Data to process —
>>>

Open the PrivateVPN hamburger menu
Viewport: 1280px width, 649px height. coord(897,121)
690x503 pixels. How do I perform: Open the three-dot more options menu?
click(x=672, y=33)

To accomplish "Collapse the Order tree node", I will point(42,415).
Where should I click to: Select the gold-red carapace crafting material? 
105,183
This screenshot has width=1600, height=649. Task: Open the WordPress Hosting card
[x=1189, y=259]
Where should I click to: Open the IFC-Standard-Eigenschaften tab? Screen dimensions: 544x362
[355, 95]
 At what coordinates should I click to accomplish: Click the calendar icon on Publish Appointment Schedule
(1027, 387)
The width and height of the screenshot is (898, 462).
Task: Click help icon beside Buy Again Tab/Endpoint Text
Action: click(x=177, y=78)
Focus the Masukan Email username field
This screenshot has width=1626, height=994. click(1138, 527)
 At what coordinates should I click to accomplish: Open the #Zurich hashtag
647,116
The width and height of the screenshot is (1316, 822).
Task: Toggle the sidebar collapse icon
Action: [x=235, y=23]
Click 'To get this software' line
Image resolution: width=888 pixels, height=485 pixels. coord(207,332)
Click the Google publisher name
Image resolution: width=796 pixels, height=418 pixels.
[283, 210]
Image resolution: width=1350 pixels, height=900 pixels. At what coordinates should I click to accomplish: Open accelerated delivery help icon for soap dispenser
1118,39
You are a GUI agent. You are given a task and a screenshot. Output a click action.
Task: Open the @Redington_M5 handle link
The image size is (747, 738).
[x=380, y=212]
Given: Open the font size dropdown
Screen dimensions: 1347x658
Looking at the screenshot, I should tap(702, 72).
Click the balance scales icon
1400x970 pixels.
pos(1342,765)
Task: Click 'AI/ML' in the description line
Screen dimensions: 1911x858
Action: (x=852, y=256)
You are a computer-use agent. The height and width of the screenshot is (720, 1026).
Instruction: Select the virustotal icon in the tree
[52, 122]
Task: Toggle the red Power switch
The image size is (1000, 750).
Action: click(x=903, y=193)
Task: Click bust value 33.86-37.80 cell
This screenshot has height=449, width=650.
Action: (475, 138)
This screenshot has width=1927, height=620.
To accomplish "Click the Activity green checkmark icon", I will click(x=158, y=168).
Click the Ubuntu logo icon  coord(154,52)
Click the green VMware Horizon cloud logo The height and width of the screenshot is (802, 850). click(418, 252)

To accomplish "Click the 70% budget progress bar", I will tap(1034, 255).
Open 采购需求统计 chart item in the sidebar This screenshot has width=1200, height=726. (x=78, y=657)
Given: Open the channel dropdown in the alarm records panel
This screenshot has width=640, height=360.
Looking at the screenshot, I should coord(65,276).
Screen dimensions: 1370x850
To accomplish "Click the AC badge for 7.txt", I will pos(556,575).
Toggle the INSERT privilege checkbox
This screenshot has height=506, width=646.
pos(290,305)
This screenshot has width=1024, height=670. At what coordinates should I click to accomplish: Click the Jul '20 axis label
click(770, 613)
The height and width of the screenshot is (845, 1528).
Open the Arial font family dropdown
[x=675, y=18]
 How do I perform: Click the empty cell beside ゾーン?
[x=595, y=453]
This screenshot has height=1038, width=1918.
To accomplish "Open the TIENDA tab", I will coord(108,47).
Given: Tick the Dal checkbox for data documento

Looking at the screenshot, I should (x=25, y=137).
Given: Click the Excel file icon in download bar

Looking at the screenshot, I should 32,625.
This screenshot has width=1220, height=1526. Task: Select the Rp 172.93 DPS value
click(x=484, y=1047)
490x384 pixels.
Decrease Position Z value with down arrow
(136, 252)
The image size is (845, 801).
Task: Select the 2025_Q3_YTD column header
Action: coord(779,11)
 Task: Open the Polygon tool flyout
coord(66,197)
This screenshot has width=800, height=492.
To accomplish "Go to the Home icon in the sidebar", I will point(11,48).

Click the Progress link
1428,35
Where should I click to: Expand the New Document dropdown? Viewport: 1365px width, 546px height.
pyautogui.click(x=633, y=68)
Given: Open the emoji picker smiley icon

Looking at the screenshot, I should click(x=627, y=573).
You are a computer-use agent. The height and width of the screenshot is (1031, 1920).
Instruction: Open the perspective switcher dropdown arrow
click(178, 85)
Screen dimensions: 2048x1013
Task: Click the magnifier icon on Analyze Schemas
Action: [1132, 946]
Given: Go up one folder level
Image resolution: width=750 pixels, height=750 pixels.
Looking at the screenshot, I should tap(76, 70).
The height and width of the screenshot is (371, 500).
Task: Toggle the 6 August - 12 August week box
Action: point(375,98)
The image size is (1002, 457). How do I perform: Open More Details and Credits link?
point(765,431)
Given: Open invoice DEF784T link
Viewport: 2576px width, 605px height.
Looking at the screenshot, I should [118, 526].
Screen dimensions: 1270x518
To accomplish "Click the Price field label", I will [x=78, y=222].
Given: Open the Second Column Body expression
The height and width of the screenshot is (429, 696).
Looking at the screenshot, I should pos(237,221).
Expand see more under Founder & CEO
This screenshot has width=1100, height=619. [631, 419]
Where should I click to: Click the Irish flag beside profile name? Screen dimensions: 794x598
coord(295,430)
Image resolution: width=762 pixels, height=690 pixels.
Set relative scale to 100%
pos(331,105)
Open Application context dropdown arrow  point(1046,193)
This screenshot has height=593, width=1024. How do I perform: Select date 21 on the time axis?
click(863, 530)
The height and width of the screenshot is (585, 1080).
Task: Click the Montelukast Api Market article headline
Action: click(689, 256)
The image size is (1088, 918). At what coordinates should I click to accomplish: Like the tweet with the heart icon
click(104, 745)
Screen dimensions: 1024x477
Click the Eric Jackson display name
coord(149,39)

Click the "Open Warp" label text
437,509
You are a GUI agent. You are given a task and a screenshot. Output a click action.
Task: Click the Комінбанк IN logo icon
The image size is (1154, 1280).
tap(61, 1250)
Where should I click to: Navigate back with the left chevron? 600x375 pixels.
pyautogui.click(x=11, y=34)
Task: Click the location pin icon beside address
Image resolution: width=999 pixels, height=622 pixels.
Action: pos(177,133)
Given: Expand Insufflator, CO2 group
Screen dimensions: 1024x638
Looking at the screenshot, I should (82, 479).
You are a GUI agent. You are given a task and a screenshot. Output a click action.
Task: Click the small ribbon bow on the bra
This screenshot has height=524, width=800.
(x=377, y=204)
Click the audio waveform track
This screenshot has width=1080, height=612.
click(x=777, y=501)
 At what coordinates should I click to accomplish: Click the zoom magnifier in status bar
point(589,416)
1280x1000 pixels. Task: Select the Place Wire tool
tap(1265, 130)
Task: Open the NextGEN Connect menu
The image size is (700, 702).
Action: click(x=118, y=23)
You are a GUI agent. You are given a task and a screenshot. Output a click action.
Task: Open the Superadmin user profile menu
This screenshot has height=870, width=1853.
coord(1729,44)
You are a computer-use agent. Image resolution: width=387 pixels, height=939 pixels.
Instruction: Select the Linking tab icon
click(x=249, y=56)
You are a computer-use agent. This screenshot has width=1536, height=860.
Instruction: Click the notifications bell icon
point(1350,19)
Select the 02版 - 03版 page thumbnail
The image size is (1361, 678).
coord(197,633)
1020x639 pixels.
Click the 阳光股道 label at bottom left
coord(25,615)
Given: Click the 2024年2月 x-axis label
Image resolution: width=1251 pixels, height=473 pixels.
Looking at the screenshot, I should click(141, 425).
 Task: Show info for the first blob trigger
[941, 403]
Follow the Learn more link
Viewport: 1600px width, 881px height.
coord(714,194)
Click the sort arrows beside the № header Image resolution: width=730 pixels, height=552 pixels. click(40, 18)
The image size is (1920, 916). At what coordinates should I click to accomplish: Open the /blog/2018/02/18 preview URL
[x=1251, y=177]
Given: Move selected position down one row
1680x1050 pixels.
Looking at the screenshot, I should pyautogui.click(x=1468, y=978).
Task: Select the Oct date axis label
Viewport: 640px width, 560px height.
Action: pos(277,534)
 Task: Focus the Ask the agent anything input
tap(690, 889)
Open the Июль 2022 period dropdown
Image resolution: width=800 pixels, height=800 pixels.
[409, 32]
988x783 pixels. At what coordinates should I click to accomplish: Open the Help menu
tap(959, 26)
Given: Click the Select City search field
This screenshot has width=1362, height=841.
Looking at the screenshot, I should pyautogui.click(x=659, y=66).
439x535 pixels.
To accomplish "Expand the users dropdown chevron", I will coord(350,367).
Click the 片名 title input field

<<<

Action item — Repeat only the lines above, from the first line of the entries through the line that contains "is (720, 1026).", including both ends.

Result —
Open the PrivateVPN hamburger menu
Viewport: 1280px width, 649px height. coord(897,121)
690x503 pixels. How do I perform: Open the three-dot more options menu?
click(x=672, y=33)

To accomplish "Collapse the Order tree node", I will point(42,415).
Where should I click to: Select the gold-red carapace crafting material? 
105,183
This screenshot has width=1600, height=649. Task: Open the WordPress Hosting card
[x=1189, y=259]
Where should I click to: Open the IFC-Standard-Eigenschaften tab? Screen dimensions: 544x362
[355, 95]
 At what coordinates should I click to accomplish: Click the calendar icon on Publish Appointment Schedule
(1027, 387)
The width and height of the screenshot is (898, 462).
Task: Click help icon beside Buy Again Tab/Endpoint Text
Action: click(x=177, y=78)
Focus the Masukan Email username field
This screenshot has width=1626, height=994. click(1138, 527)
 At what coordinates should I click to accomplish: Open the #Zurich hashtag
647,116
The width and height of the screenshot is (1316, 822).
Task: Toggle the sidebar collapse icon
Action: [x=235, y=23]
Click 'To get this software' line
Image resolution: width=888 pixels, height=485 pixels. coord(207,332)
Click the Google publisher name
Image resolution: width=796 pixels, height=418 pixels.
[283, 210]
Image resolution: width=1350 pixels, height=900 pixels. At what coordinates should I click to accomplish: Open accelerated delivery help icon for soap dispenser
1118,39
You are a GUI agent. You are given a task and a screenshot. Output a click action.
Task: Open the @Redington_M5 handle link
The image size is (747, 738).
[x=380, y=212]
Given: Open the font size dropdown
Screen dimensions: 1347x658
Looking at the screenshot, I should tap(702, 72).
Click the balance scales icon
1400x970 pixels.
pos(1342,765)
Task: Click 'AI/ML' in the description line
Screen dimensions: 1911x858
Action: (x=852, y=256)
You are a computer-use agent. The height and width of the screenshot is (720, 1026).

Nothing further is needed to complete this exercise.